[Opening Dataset section]
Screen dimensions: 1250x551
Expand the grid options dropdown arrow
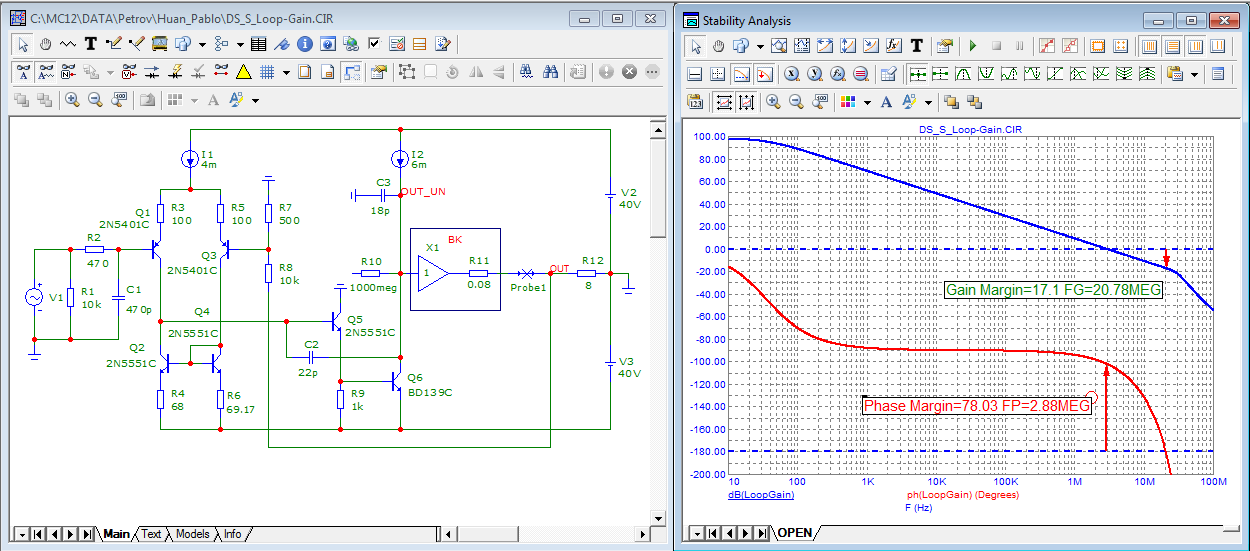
[Closing Dataset section]
[Opening Dataset section]
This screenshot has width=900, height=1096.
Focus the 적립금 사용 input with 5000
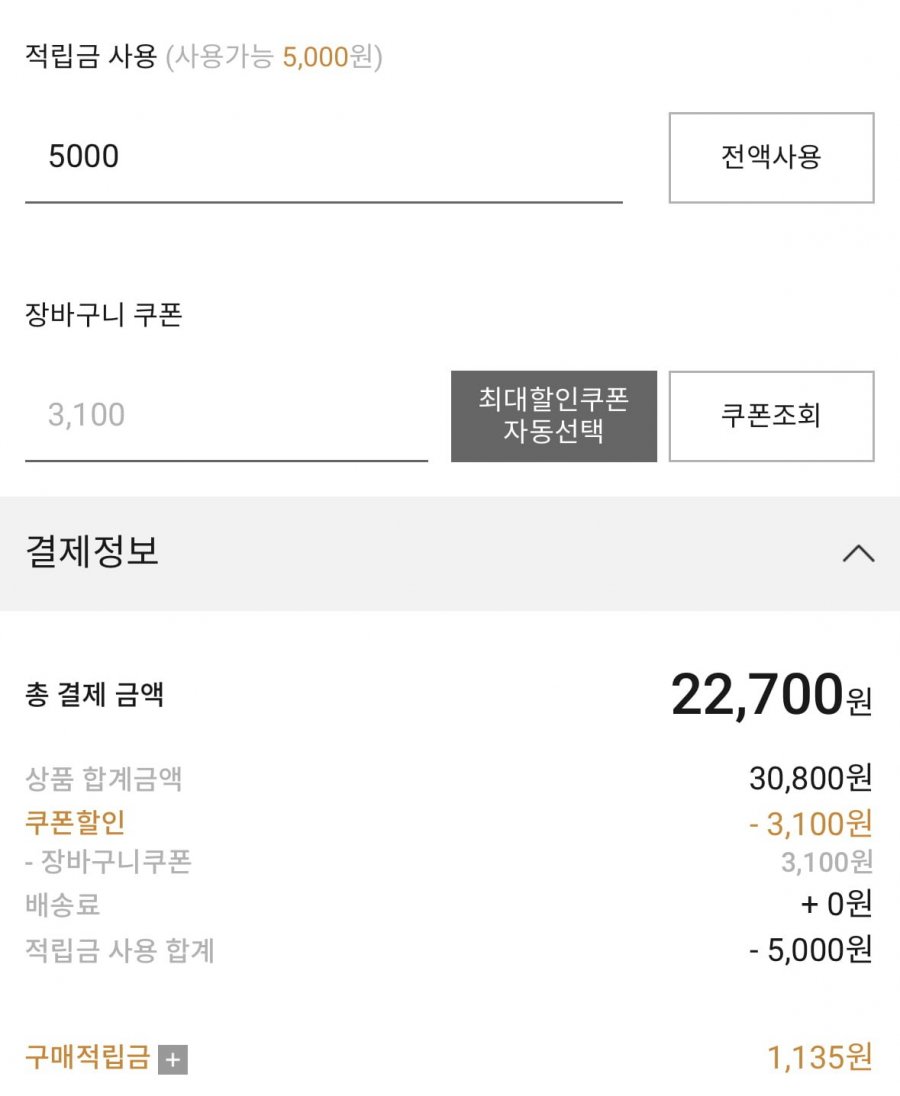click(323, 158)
[Closing Dataset section]
About this exercise>
Go through the material above and output exactly the lines from the one containing "Screen dimensions: 1250x551" through the one containing "Expand the grid options dropdown arrow".

Answer space>
Screen dimensions: 1250x551
Expand the grid options dropdown arrow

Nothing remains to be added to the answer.